— BEGIN Source passage —
General information
- Date: TBA
- Location: TBA

Overview
- First selection: TBA

= 2028 NHL entry draft =

2028 ice hockey draft

The 2028 NHL entry draft is scheduled to be the 66th draft for the National Hockey League. The draft is expected to be held during the summer of 2028.

==Eligibility==
Ice hockey players born between January 1, 2008, and September 15, 2010, are eligible for selection in the 2028 NHL entry draft. Additionally, un-drafted, non-North American players born in 2007 are eligible for the draft; and those players who were drafted in the 2026 NHL entry draft, but not signed by an NHL team and who were born after June 30, 2008, are also eligible to re-enter the draft.

==Traded picks==
The order of the 2028 entry draft will be finalized upon the conclusion of the 2027–28 NHL season. However, some teams have already exchanged picks for this draft via trade. These picks are listed below.
— END Source passage —
What is asked:
1. According to the 2028 NHL entry draft passage, which number draft for the National Hockey League is this one scheduled to be?
2. Reproduce word for word the part of the 2028 NHL entry draft passage from "The 2028 NHL entry draft is" to "re-enter the draft.".
The lines that come after the 2028 NHL entry draft passage are not needed.
— BEGIN Source data —
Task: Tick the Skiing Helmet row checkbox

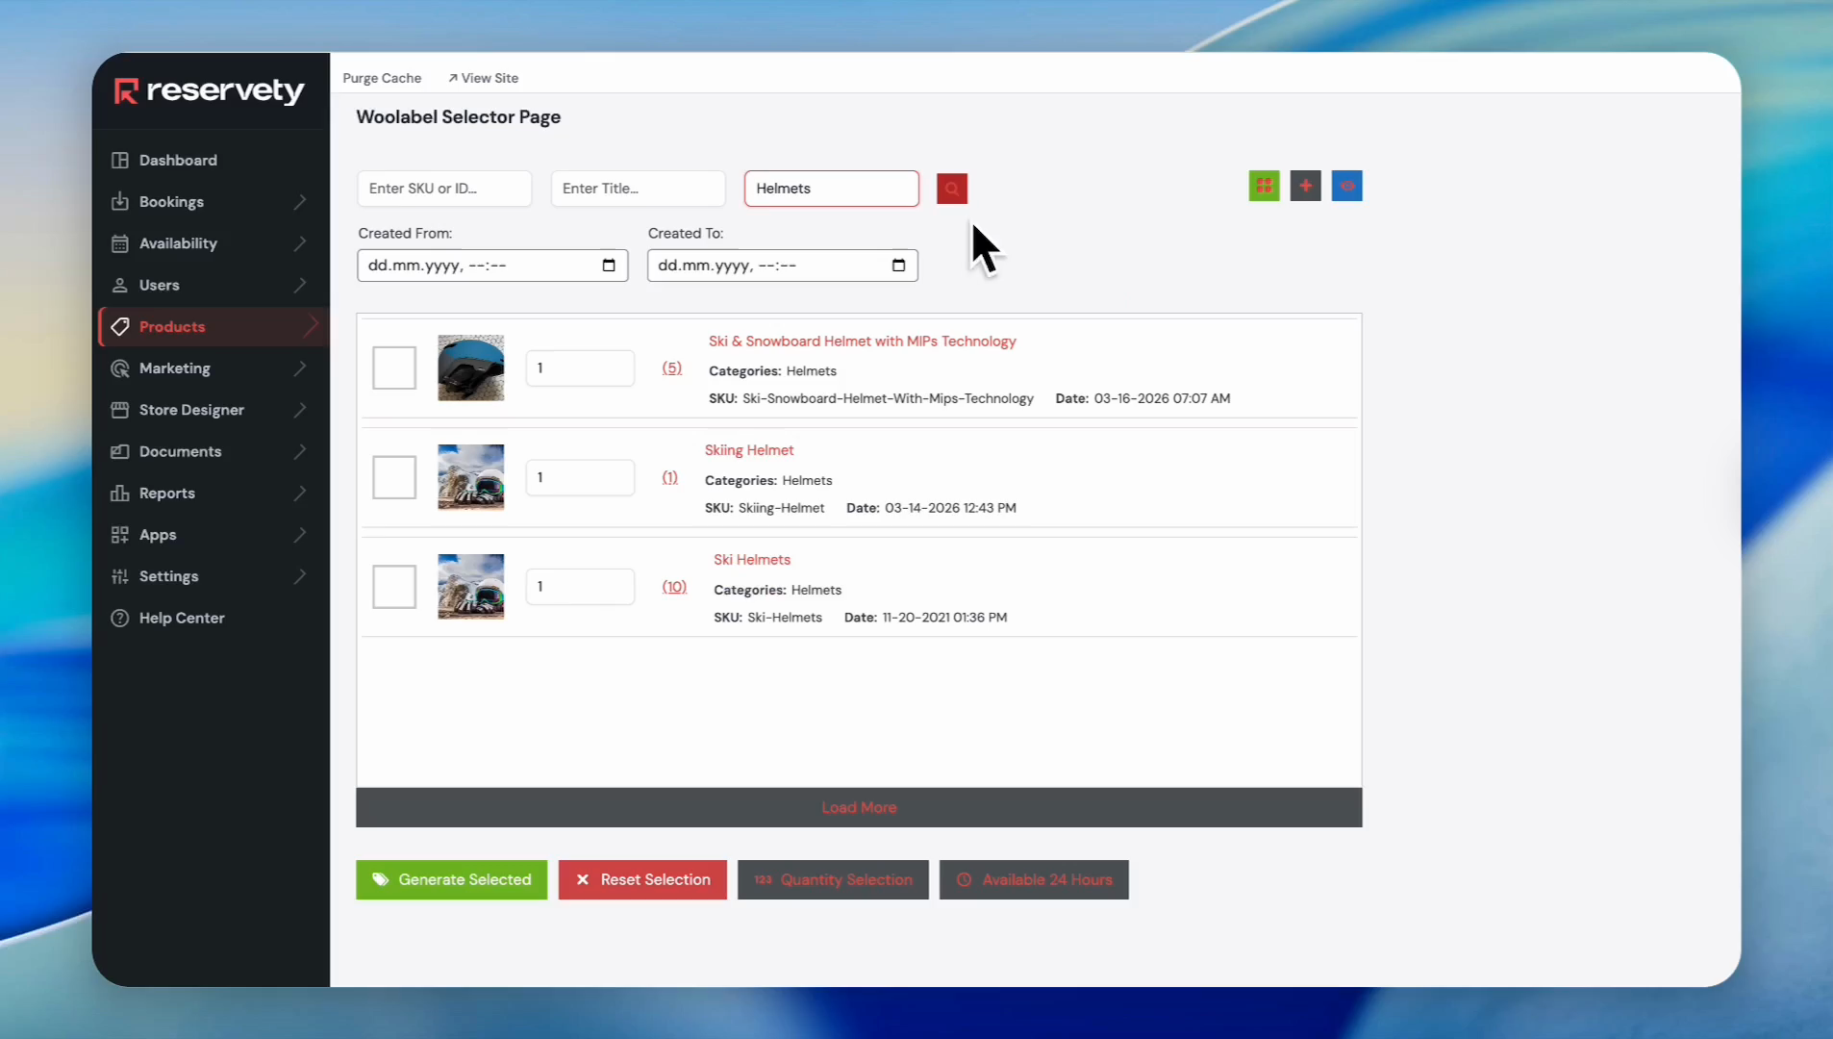Action: tap(394, 477)
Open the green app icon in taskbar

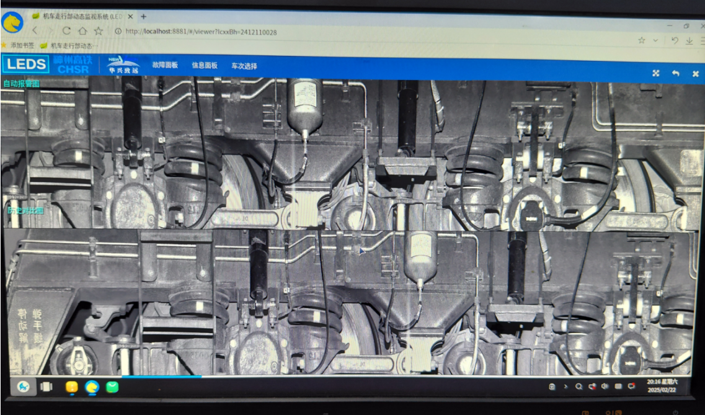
— END Source data —
Answers:
1. It is scheduled to be the 66th draft for the National Hockey League.

2.
The 2028 NHL entry draft is scheduled to be the 66th draft for the National Hockey League. The draft is expected to be held during the summer of 2028.

==Eligibility==
Ice hockey players born between January 1, 2008, and September 15, 2010, are eligible for selection in the 2028 NHL entry draft. Additionally, un-drafted, non-North American players born in 2007 are eligible for the draft; and those players who were drafted in the 2026 NHL entry draft, but not signed by an NHL team and who were born after June 30, 2008, are also eligible to re-enter the draft.